Xi Jinping heads new panel on internet security and promoting IT
President unveils steering group that will direct internet growth in the consumer and corporate fields, and calls development a national priority
President Xi Jinping announced the creation of a new steering group tasked with overseeing internet security and IT development, which he will head, and called the tasks a national priority.
The central leading group on internet security and informatisation would lead and co-ordinate cybersecurity and the promotion of information technologies across various sectors, state media cited Xi as saying at the panel's first meeting yesterday.
"There is no national security without internet security, and there is no modernisation without wide adoption of information technologies," Xi said. "Efforts should be made to build our country into a cyberpower," he told the members of the leading group and other ministers attending the meeting.

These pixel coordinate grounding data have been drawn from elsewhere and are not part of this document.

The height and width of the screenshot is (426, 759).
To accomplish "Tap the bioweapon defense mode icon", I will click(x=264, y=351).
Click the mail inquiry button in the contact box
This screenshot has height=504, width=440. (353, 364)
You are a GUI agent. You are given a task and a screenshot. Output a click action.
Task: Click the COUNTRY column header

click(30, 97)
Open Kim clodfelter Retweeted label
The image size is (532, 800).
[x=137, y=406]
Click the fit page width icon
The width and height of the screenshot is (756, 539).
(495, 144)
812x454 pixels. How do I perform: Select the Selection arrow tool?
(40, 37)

Premier Li Keqiang and propaganda tsar Liu Yunshan, both members of the Communist Party's supreme Politburo Standing Committee, are the group's deputy chiefs.

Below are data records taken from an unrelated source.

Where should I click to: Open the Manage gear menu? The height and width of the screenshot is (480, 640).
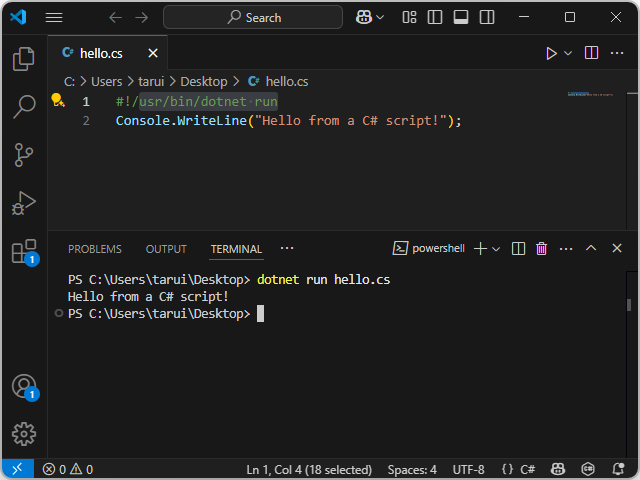(23, 434)
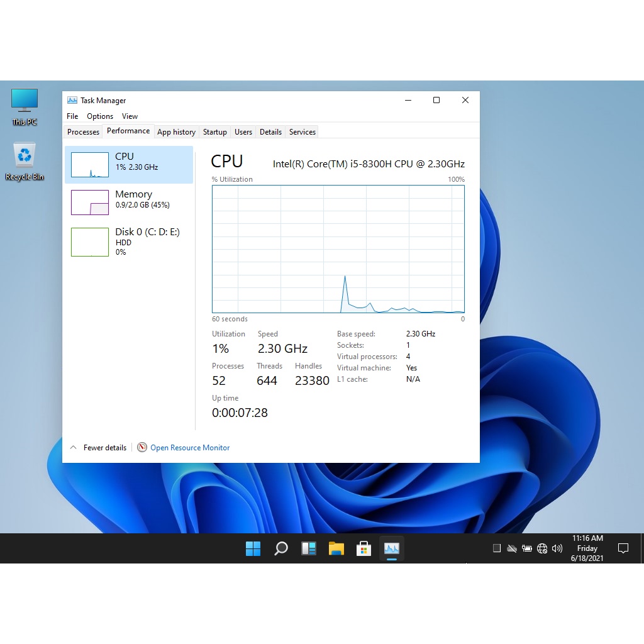Click the volume speaker tray icon
Image resolution: width=644 pixels, height=644 pixels.
[557, 548]
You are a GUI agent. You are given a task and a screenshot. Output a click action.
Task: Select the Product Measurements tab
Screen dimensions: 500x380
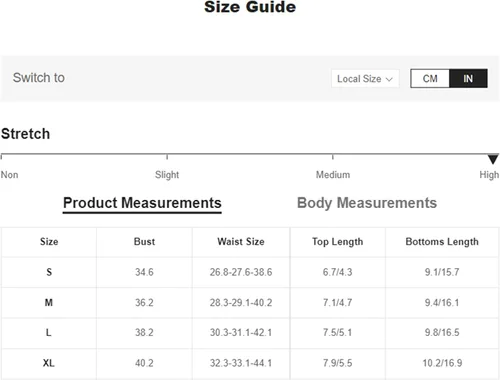142,203
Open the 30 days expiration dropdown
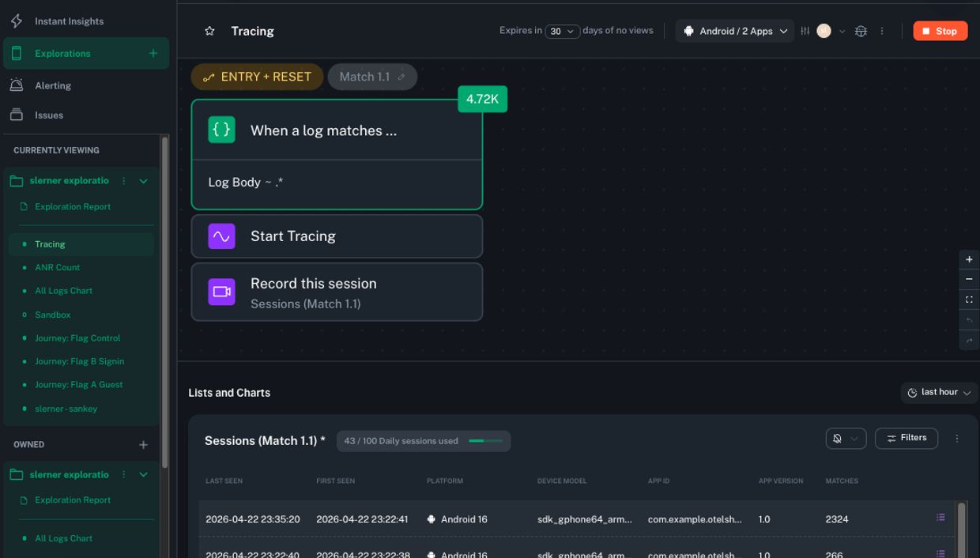The image size is (980, 558). point(562,30)
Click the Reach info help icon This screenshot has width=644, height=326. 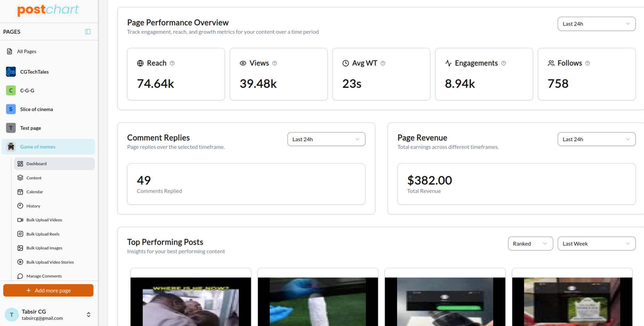click(172, 63)
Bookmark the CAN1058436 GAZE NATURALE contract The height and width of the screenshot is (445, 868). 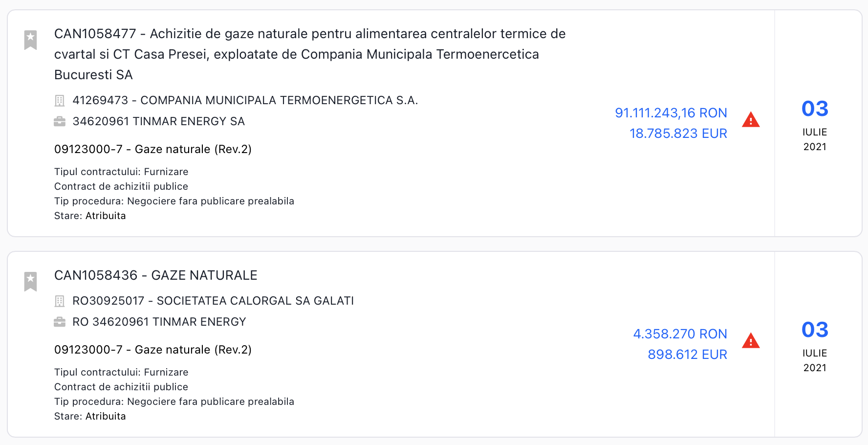[30, 281]
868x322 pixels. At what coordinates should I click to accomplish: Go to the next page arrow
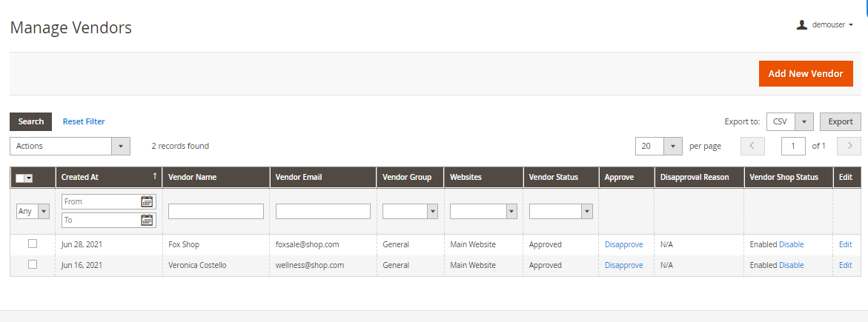click(x=849, y=146)
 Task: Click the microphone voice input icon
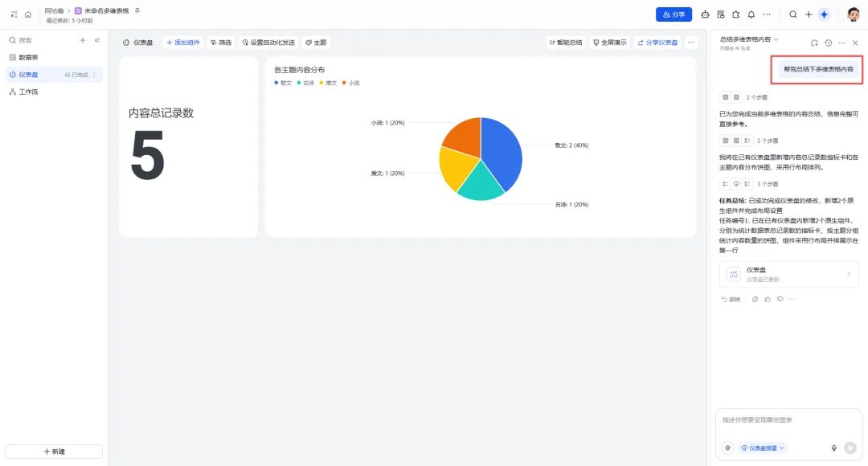tap(833, 448)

Xi has steadily been consolidating power since he took the party's helm in late 2012. November's plenum of the party's Central Committee approved his administration's blueprint for reform, which included creating two powerful top organs, one to steer reform and another to co-ordinate national security. It was later announced Xi heads both.
Although the cybersecurity group was not named in November, Xi had told attendants that internet and information security had become the party's new challenge, as both were tied with national security and social stability.
Zhang Lifan, a Beijing-based historian and frequent political commentator, said he was surprised Xi was chairing the cybersecurity panel. "To put cybersecurity on par with national security … perhaps the authorities see the internet as closely linked with ideological work, or someone had exaggerated the foreign threat posed by cyberspace. I think it is a bit of an overreaction," Zhang said.
Authorities said that, at the end of last year, the mainland had some 618 million internet users, with about a third living in the countryside.
Xi yesterday also called on officials to improve propaganda about cyberspace and handle public opinion in a timely and effective manner.
He stressed the need for a comprehensive plan to develop IT and cybersecurity technology, and called for new policies to support companies in the field. Legislation was needed on managing information online and the protection of key web infrastructure facilities, he said.